**Requirement:**
Beginning with the line that contains "Task: Select rating 3 in survey preview" and ending with the line that contains "Task: Click the", reproduce the lines of the entries below exactly, omitting pictures.
Data for this task Block Start
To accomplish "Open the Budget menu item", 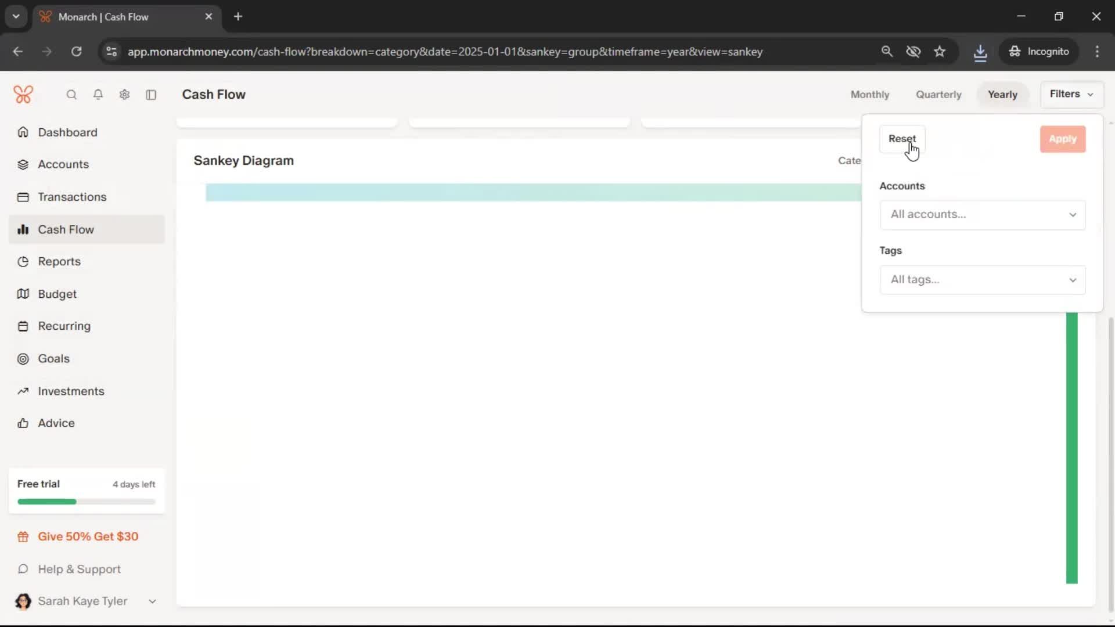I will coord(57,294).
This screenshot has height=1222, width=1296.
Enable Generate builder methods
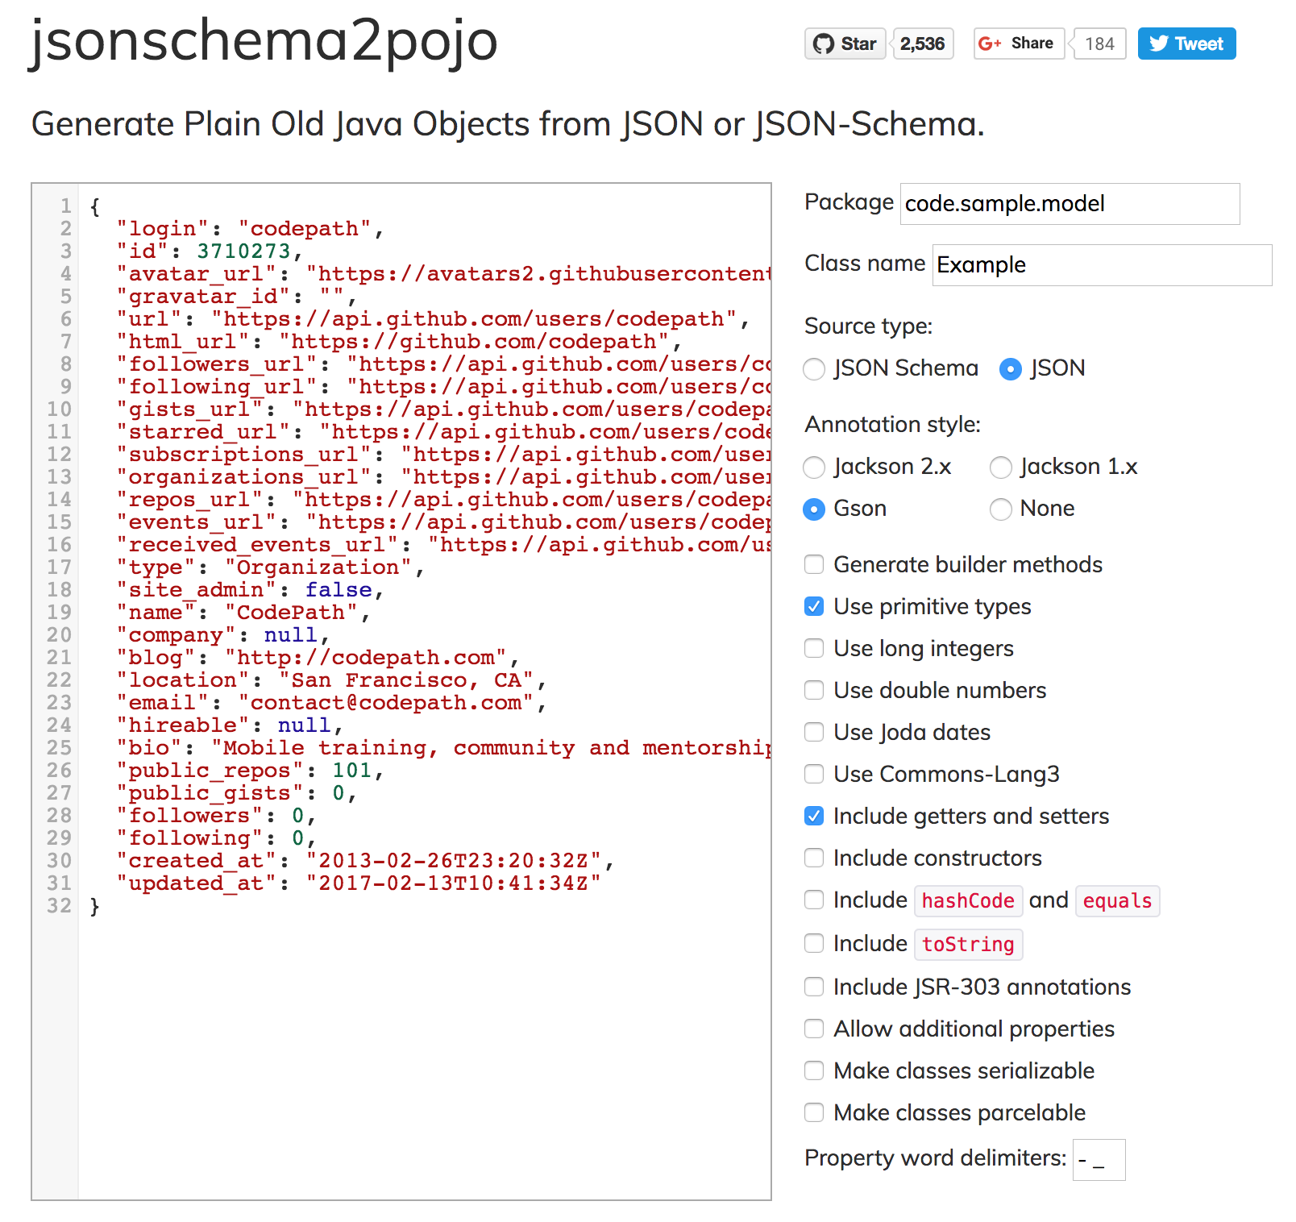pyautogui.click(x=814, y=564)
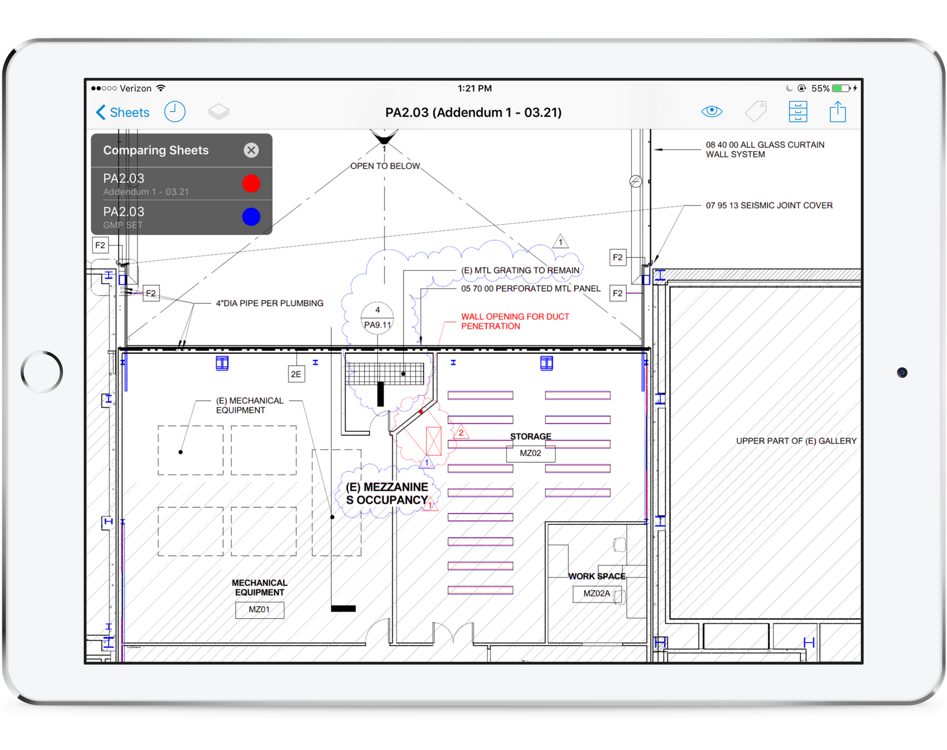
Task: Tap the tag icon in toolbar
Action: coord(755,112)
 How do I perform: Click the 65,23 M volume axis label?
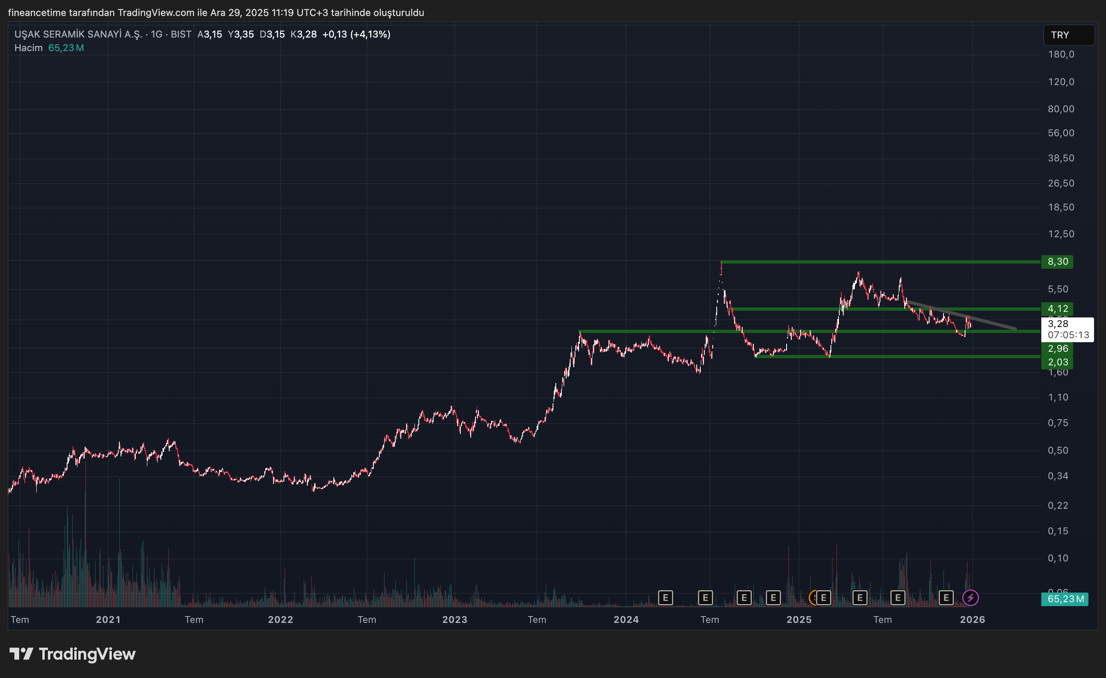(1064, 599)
Data for this task Block End
Data for this task Block Start
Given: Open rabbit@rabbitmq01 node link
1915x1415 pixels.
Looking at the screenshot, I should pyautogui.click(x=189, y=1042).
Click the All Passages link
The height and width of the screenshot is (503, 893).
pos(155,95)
Data for this task Block End
Data for this task Block Start
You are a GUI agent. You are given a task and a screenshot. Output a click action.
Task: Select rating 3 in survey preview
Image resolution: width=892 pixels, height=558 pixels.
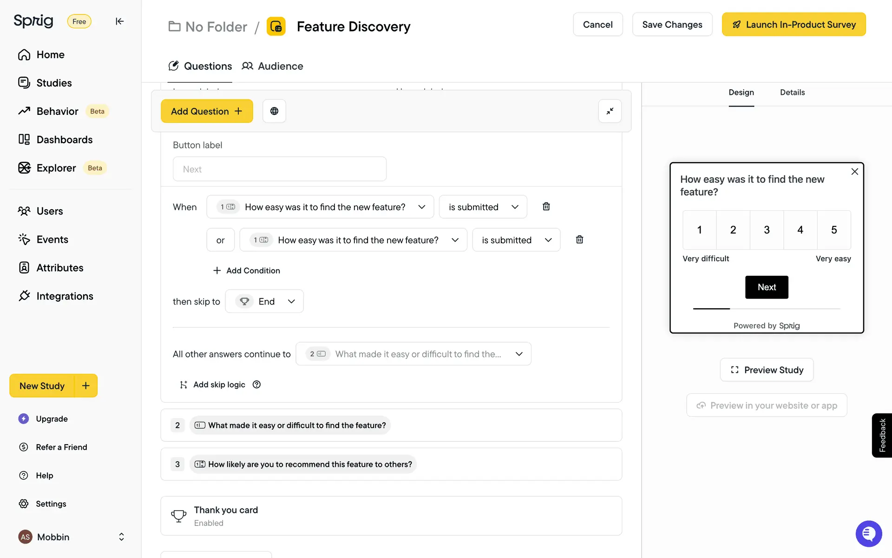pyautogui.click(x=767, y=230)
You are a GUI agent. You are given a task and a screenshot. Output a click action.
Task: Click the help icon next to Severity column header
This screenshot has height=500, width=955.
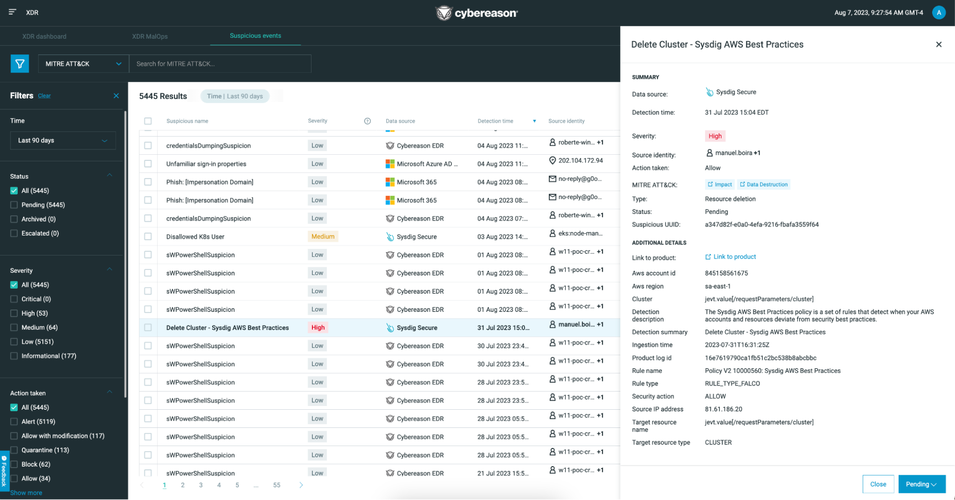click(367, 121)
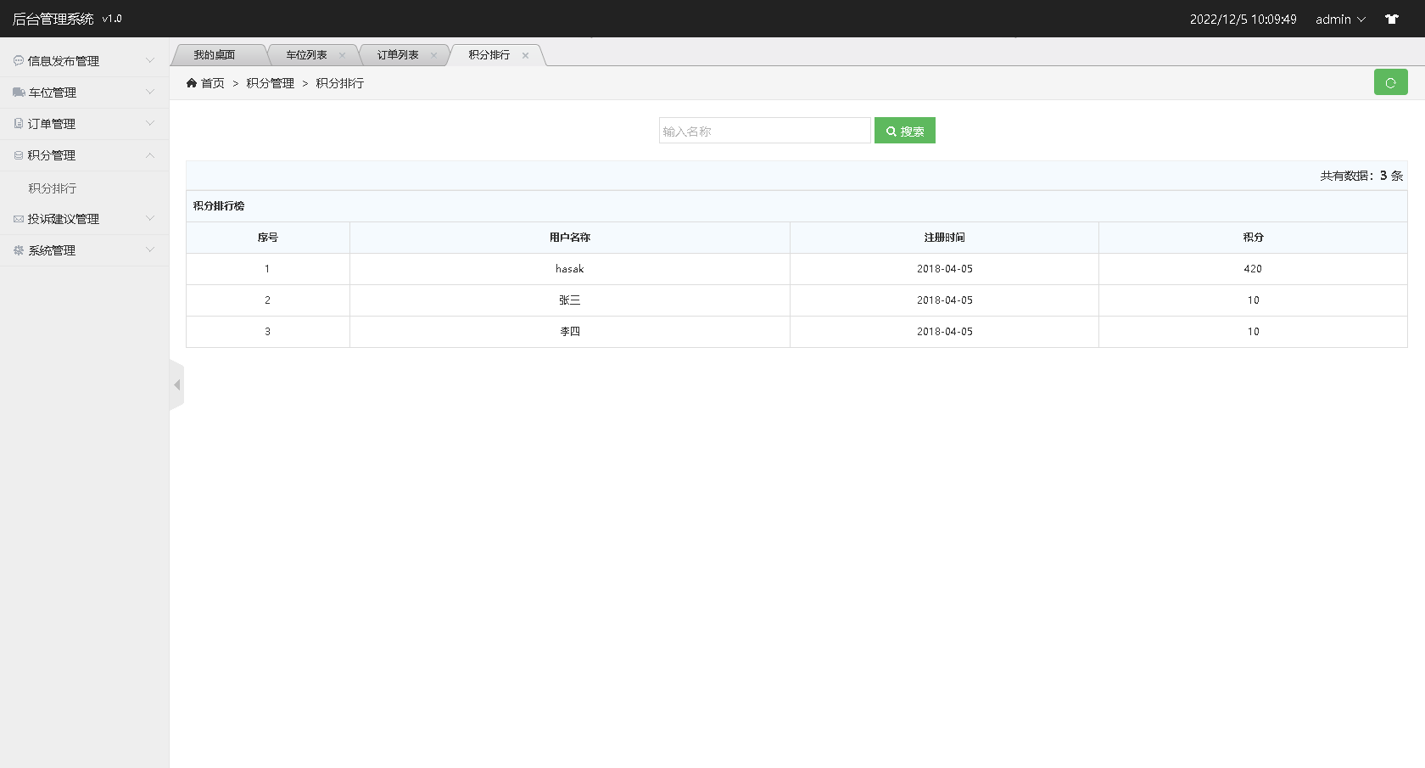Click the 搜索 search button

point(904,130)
Data for this task Block End
**Exercise result:**
Task: Select rating 3 in survey preview
Image resolution: width=892 pixels, height=558 pixels.
pyautogui.click(x=767, y=230)
You are a GUI agent. You are given a task and a screenshot. Output a click action.
Task: Click the help icon next to Severity column header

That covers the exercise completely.